Secondo l’Aran, salvo che i lavoratori non siano in grado di dimostrare che le giornate e gli orari dei corsi sono coincidenti con le ordinarie prestazioni lavorative e di presentare una certificazione che attesti che il dipendente può seguire le lezioni solo in quel determinato orario, i permessi non possono essere concessi agli iscritti a tali università, perché normalmente il lavoratore non sia tenuto a rispettare un orario di frequenza del corso in orari prestabiliti.

Il Dipartimento della Funzione Pubblica, nel ritornare sulla questione, ha pubblicato la nota circolare n. 12 del 7/10/2011, con la quale fornisce indicazioni per la fruizione di congedi e permessi per il diritto allo studio. E nell’esaminare le varie tipologie di agevolazioni concesse per i lavoratori delle pubbliche amministrazioni che intendano proseguire gli studi, si sofferma sulla questione delle Università telematiche, fenomeno questo in continuo aumento.

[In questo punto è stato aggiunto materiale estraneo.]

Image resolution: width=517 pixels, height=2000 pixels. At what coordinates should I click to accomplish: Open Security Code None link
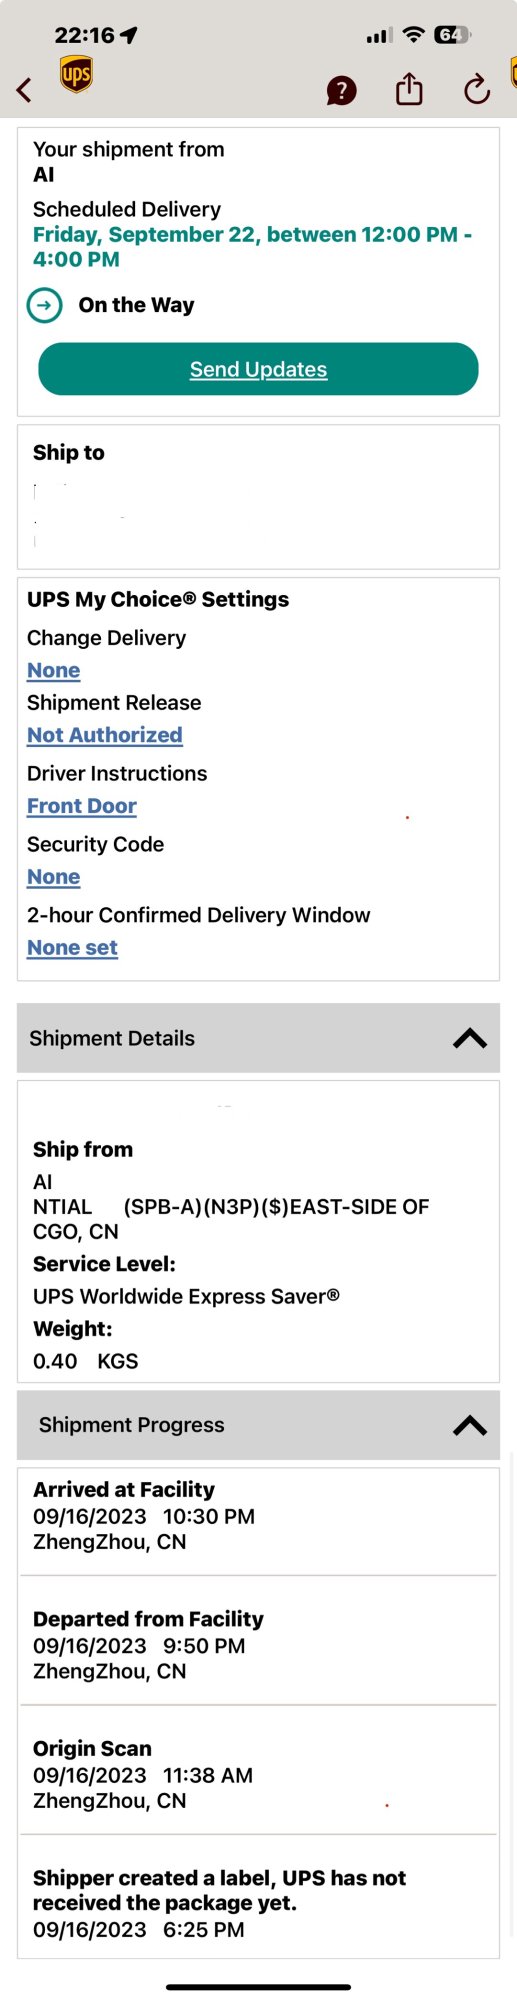(x=54, y=877)
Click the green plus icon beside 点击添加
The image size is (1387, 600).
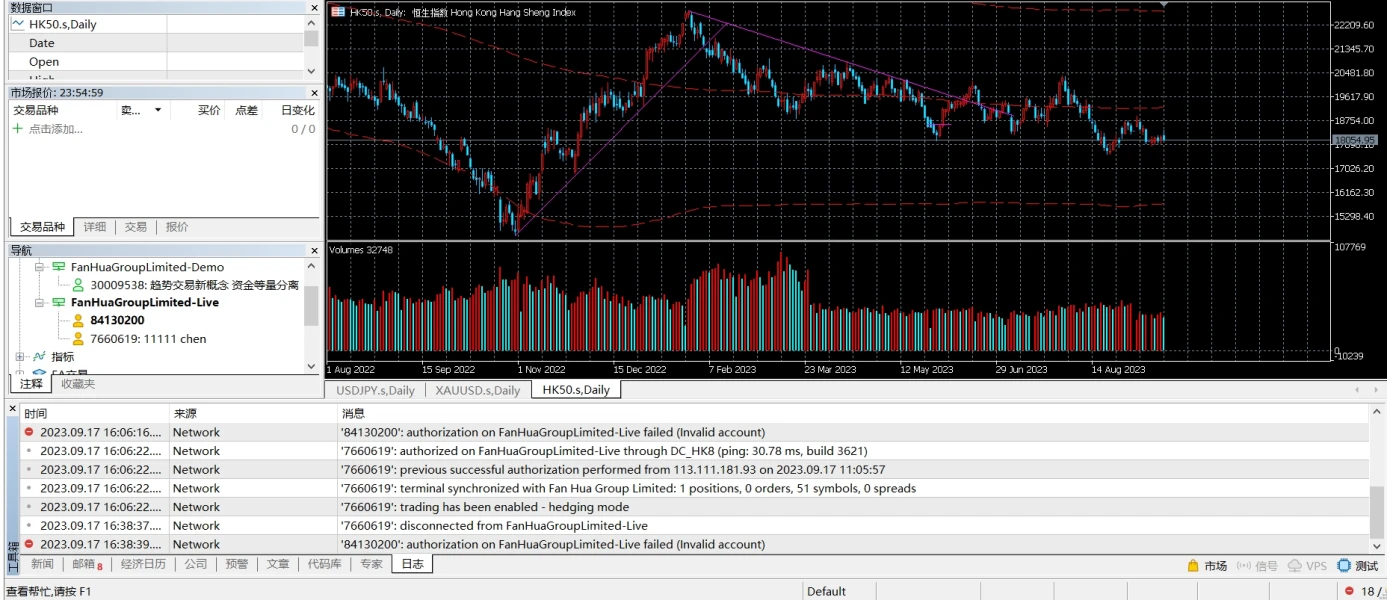pyautogui.click(x=17, y=129)
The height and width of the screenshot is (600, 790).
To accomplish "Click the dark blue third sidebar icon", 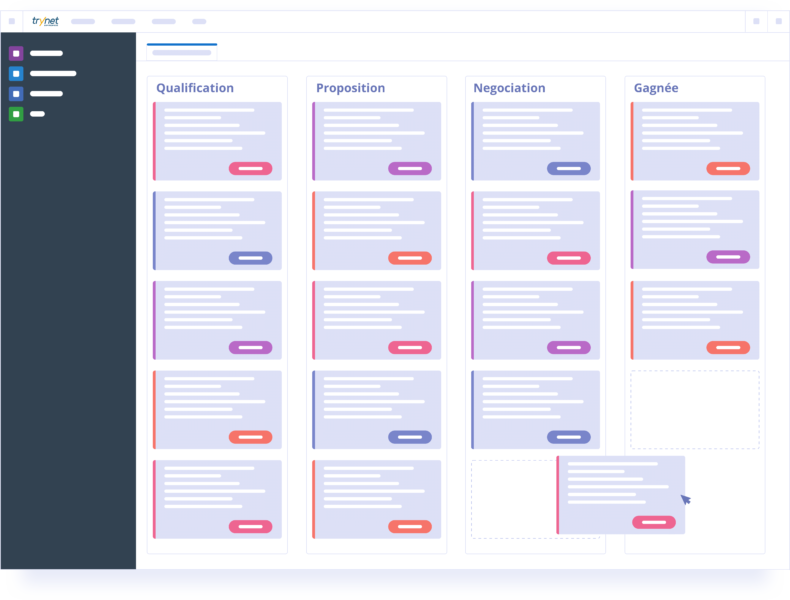I will [16, 93].
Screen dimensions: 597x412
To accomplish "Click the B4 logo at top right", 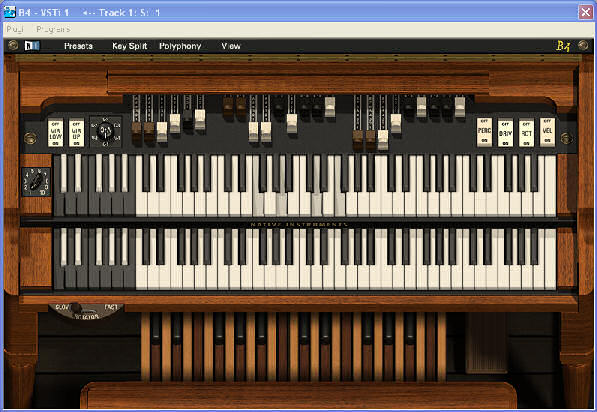I will tap(563, 46).
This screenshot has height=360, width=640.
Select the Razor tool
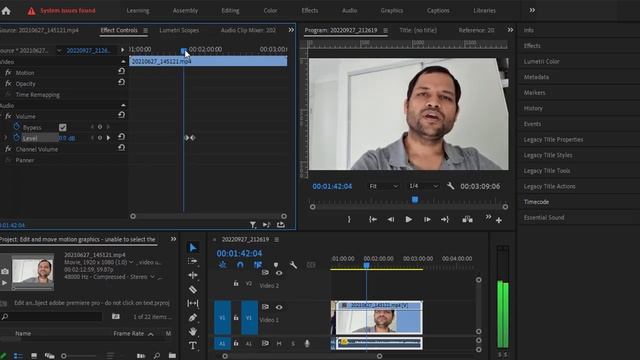click(193, 289)
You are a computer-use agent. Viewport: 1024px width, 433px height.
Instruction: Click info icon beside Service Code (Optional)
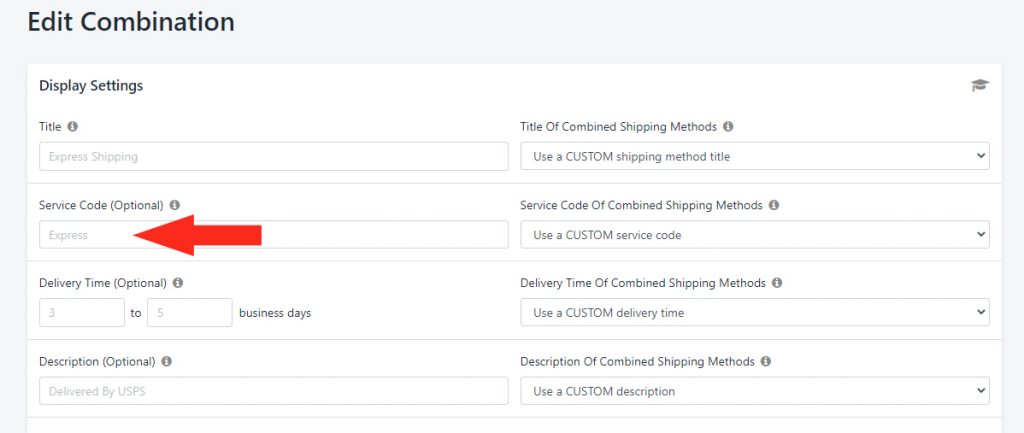click(175, 205)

In recepimento dell’orientamento espresso dalla Corte di Cassazione, sezione Lavoro, con la sentenza n. 10344 del 2008, e facendo riferimento anche al recente parere dell’Aran, la Funzione Pubblica precisa che le clausole che regolano le agevolazioni non riportano specifiche previsioni relativamente ai corsi delle università telematiche. Pertanto, la disciplina deve intendersi di carattere generale, “non rinvenendosi in astratto preclusioni alla fruizione del permesso da parte dei dipendenti iscritti alle università telematiche”. È evidente che la fruizione debba avvenire nel rispetto delle condizioni fissate dalle clausole negoziali, per cui essa è subordinata alla presentazione di apposita documentazione non solo attestante l’iscrizione e gli esami sostenuti, ma anche la partecipazione personale del lavoratore alle lezioni. In quest’ultimo caso, in particolare, il lavoratore dovrà certificare l’avvenuto collegamento in orario di lavoro.